■ DESCRIPTION OF THE TASK:
Skipping any pictures, repeat exactly and only the lines from the one that holds "Instruction: Switch to" to the last line of the material, both included.

○ ○ ○ ○

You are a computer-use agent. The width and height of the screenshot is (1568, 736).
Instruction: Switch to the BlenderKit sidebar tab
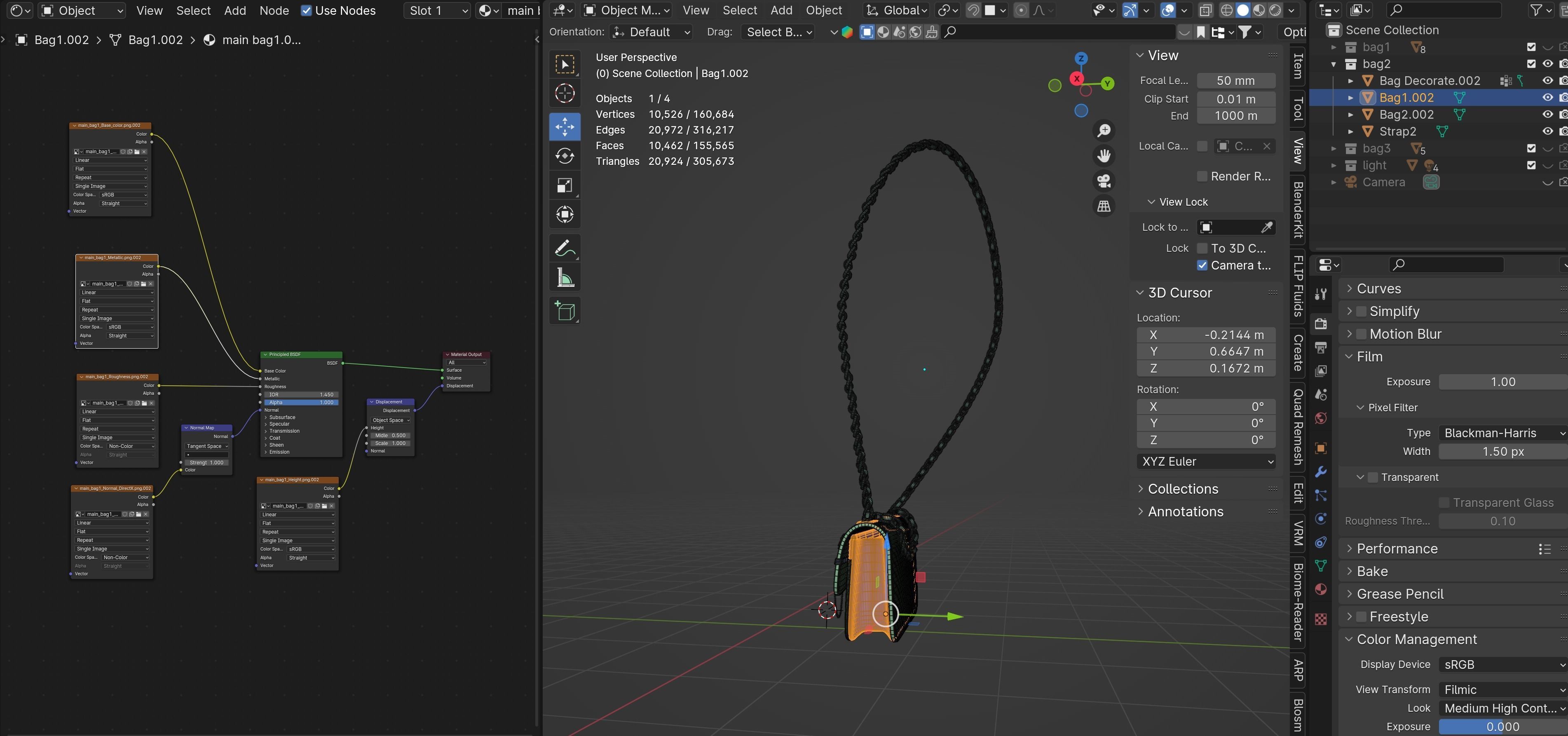[1298, 210]
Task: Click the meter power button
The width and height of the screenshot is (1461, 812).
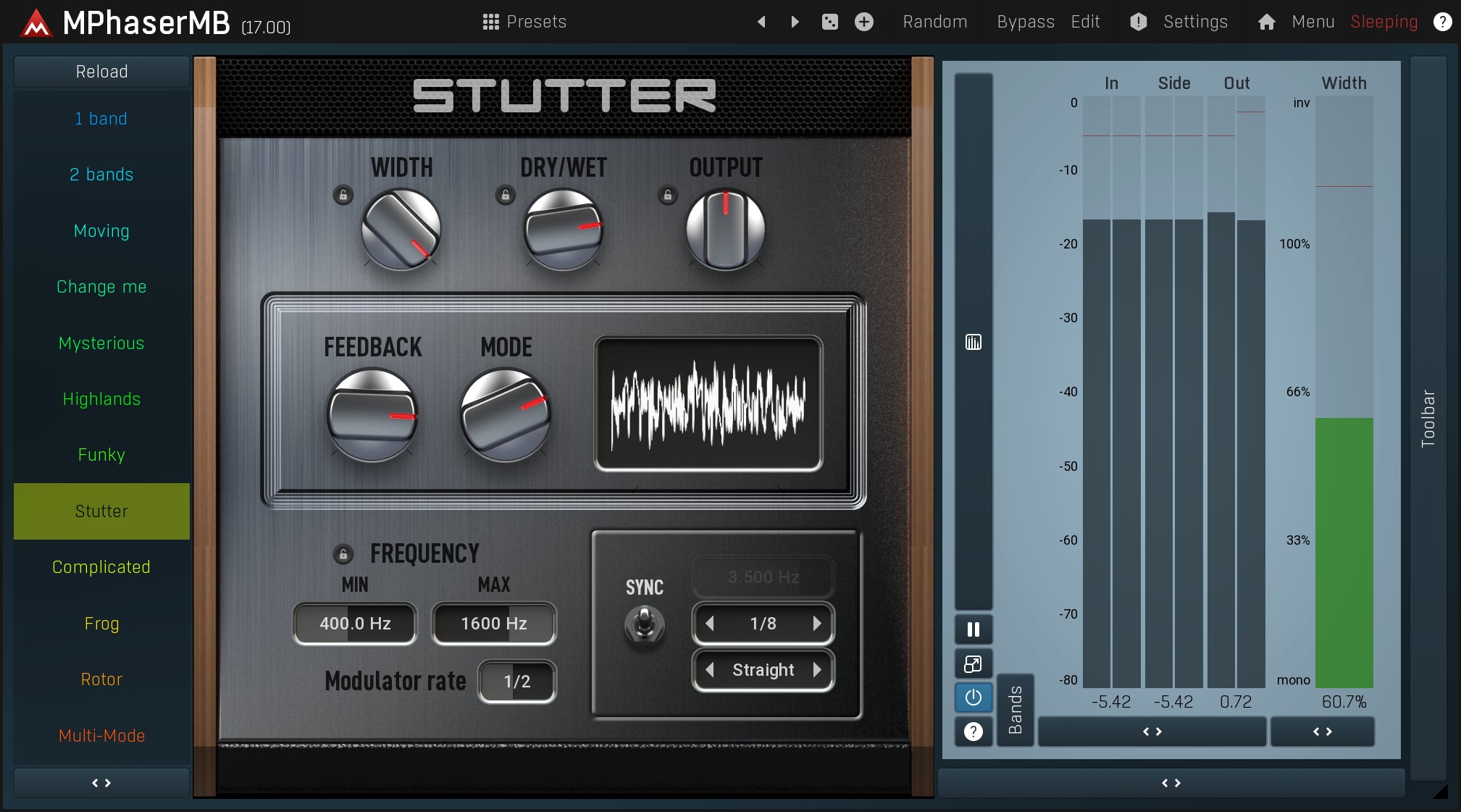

○ ○ ○ ○

■ WRITTEN RESPONSE:
Instruction: Switch to the BlenderKit sidebar tab
[1298, 210]
Task: Click the meter power button
The width and height of the screenshot is (1461, 812).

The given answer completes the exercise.